Denison University Psychology Department welcomes Kantor Speaker Professor of Psychology and head of the Visual Cognitions Lab at University of Illinois Daniel Simons, presenting Do “Brain Training” Programs Work?
In 2014, a large group of scientists released a “consensus” letter stating that there is little or no evidence for real cognitive benefits from brain games.
Shortly afterward, a group of brain training proponents released their own letter touting the extensive evidence
for everyday benefits of cognitive training!
How could two groups of scientists examine the same literature and come to conflicting “consensus” views about the effectiveness of brain training?
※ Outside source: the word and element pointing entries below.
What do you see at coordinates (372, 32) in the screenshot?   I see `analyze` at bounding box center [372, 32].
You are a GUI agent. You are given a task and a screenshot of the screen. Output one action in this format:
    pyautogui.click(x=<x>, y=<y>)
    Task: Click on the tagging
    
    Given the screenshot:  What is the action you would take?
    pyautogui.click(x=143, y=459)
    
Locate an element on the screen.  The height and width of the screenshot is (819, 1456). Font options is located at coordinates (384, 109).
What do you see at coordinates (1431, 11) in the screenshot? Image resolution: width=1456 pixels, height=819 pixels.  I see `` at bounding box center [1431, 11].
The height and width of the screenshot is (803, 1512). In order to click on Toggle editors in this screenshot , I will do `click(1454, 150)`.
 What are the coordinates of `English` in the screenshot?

Simons presents the results of a comprehensive evaluation of all evidence cited by leading brain training companies and proponents as support for the benefits of brain training. Our team found that practicing a brain training game does make you better at that game, but we found almost no compelling evidence that such games improve everyday cognition or limit the effects of cognitive aging. Simon discusses the state of the evidence, and the changes to scientific standards that are needed to improve how such interventions are conducted and how their results are interpreted.
Simon’s research explores the limits of awareness and memory, the reasons why we often are unaware of those limits, and the implications of such limits for our personal and professional lives. In 2010, he and his colleague Christopher Chabris co-authored the New York Times bestseller, “The Invisible Gorilla.”